Il y a péril en la demeure

Il y a péril en la demeure

Plusieurs particularités viendront marquer la rentrée sociale cette année à Annaba. La « capitale de l’acier » bouillonne actuellement. Il y a une pénurie d’eau au point où l’on se lave avec de l’eau minérale.

Même chose au niveau des mosquées, où on fait ses ablutions avec de l’eau conditionnée. Vendredi dernier, premier jour de l’Aïd-el-Adha, plusieurs émeutes on été signalées à travers plusieurs communes de la wilaya d’Annaba. La raison de cette colère : l’absence totale d’eau dans les robinets.
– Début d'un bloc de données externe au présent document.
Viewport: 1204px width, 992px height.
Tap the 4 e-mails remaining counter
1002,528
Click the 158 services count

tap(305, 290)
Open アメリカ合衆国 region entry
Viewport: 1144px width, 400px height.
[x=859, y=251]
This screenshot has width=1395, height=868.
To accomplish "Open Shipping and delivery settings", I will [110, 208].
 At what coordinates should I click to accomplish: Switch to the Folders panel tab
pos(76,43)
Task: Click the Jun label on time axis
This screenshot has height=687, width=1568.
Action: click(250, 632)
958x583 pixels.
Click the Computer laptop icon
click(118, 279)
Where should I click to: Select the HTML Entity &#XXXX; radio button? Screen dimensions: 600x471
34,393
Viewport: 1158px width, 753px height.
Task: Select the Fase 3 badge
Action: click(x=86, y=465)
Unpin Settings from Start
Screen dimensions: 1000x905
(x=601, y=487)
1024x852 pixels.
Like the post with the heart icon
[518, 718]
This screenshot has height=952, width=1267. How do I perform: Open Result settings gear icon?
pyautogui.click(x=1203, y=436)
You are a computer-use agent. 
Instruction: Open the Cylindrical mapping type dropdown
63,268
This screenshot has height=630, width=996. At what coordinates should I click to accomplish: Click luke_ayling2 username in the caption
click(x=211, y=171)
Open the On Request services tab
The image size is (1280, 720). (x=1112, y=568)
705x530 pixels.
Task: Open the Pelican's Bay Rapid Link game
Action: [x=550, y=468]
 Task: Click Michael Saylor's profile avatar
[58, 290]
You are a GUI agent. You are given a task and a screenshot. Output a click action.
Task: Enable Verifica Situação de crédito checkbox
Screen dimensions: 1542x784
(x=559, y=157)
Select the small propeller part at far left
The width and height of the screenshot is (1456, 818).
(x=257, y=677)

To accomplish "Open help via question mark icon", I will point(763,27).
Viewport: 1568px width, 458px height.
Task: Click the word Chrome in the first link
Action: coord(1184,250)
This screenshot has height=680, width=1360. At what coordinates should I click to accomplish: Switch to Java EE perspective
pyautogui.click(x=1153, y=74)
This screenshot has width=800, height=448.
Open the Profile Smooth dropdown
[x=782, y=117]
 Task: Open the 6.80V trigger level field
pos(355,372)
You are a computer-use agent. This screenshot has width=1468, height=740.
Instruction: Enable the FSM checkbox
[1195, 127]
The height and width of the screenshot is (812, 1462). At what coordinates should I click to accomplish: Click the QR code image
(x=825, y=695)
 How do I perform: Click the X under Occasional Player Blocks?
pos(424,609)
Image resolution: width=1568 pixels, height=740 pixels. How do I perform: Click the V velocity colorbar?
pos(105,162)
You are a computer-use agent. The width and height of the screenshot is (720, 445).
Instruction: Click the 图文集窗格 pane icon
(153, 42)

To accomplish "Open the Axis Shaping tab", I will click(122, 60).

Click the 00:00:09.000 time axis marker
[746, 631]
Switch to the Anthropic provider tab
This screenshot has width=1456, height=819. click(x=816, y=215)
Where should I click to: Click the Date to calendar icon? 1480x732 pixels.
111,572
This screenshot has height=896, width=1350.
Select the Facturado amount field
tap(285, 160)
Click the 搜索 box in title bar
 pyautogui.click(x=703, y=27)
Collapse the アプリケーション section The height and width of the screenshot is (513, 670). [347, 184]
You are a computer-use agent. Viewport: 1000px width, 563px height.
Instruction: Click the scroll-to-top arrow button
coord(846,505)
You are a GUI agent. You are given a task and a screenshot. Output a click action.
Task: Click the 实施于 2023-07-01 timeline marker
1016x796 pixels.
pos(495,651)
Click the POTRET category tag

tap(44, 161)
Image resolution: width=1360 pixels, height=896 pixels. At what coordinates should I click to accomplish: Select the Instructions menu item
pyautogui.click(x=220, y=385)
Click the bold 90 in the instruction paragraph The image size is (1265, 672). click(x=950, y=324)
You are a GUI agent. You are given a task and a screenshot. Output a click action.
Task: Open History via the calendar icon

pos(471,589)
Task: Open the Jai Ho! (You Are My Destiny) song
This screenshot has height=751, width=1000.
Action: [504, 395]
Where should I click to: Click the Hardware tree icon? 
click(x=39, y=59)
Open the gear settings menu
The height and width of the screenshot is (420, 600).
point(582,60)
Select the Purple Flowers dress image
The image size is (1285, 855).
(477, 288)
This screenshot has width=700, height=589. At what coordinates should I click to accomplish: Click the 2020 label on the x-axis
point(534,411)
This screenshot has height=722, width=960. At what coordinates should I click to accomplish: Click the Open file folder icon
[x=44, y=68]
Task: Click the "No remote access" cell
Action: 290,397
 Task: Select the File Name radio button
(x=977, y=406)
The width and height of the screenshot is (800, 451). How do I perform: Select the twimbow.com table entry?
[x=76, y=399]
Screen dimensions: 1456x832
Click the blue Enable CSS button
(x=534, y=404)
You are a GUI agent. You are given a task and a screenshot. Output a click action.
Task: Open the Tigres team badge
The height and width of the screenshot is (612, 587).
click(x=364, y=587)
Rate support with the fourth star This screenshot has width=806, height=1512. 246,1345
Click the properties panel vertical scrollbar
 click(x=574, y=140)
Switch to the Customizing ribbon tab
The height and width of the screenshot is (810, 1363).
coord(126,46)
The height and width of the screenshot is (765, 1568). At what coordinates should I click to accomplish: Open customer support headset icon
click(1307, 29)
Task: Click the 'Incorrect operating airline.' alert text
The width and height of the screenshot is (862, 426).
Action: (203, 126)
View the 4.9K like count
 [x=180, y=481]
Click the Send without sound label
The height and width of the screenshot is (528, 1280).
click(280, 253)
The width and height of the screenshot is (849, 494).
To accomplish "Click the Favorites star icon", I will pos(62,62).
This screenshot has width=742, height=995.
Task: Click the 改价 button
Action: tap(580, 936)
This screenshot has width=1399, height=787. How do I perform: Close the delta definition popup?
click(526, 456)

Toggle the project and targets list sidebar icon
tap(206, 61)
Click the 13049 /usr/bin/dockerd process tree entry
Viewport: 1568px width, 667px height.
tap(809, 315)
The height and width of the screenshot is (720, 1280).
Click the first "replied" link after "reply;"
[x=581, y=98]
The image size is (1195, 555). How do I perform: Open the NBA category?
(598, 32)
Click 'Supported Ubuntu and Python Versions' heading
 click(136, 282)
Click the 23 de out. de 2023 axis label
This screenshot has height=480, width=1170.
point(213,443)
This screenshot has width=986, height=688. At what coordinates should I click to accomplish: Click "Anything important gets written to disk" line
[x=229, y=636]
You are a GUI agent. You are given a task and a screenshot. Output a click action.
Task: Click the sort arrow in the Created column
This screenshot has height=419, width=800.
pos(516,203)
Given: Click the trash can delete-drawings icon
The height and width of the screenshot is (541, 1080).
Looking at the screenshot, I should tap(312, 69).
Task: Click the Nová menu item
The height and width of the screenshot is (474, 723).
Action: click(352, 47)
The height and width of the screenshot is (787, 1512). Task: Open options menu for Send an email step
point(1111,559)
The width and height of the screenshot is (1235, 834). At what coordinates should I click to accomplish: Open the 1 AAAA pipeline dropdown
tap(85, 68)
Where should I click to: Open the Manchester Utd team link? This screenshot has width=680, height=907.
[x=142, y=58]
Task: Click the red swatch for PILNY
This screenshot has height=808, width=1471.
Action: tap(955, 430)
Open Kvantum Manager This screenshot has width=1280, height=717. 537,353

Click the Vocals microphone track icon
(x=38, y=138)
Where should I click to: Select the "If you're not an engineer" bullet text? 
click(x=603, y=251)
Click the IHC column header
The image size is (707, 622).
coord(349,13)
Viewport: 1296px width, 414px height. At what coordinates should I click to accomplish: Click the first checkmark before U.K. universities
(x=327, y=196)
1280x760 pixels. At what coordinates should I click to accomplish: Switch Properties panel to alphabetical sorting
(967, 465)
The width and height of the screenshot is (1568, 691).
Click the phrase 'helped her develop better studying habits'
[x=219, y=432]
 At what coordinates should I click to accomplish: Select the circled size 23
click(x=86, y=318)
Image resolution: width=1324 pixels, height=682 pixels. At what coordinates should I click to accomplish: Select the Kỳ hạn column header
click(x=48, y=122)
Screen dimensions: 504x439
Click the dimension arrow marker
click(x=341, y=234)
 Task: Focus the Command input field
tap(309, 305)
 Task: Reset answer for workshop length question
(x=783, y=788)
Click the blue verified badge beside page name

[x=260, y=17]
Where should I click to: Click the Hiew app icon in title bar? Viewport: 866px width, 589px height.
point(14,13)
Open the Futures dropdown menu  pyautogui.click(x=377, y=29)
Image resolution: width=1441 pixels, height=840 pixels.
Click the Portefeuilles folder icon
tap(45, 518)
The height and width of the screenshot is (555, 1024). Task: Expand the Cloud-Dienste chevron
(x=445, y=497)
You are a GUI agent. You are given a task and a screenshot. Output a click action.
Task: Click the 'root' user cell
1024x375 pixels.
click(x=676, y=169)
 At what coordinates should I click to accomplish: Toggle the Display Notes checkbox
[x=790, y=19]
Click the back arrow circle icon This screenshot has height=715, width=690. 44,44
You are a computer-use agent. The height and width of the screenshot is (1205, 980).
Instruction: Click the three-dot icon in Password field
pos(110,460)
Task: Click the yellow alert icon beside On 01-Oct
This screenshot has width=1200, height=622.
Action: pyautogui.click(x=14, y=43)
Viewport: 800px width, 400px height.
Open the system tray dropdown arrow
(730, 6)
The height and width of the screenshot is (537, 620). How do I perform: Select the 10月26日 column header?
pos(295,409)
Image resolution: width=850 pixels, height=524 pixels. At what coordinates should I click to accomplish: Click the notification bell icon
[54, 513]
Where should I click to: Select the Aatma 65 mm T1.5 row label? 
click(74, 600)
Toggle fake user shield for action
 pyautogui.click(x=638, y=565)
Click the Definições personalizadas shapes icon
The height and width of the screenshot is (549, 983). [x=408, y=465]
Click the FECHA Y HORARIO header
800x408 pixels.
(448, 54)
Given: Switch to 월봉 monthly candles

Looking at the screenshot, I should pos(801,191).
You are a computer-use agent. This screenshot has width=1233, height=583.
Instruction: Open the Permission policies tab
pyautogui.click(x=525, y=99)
Cette rentrée sociale ne ressemblera pas aux précédentes avec son lot de dépenses destinées à l’achat de vêtements et de fournitures scolaires, et ce pour la simple raison que l’achat du mouton de l’Aïd-el-Adha a, en quelque sorte, « ruiné » les familles au revenus modestes. Même les papeteries en sont conscientes. Ainsi, tous les articles scolaires proposés sont de 2e ou de 3e choix.

Les pères de famille qui ont réussi à épargner un peu d’argent devront faire face à des dépenses qui vont creuser le déficit des budgets des ménages, déjà mis à mal par les flambées récurrentes des prix des fruits et légumes mais pas seulement. C’est dire que les foyers socialement défavorisés et démunis doivent compter, comme d’habitude, sur la solidarité institutionnelle pour permettre à leurs enfants d’effectuer une rentrée scolaire avec le sourire.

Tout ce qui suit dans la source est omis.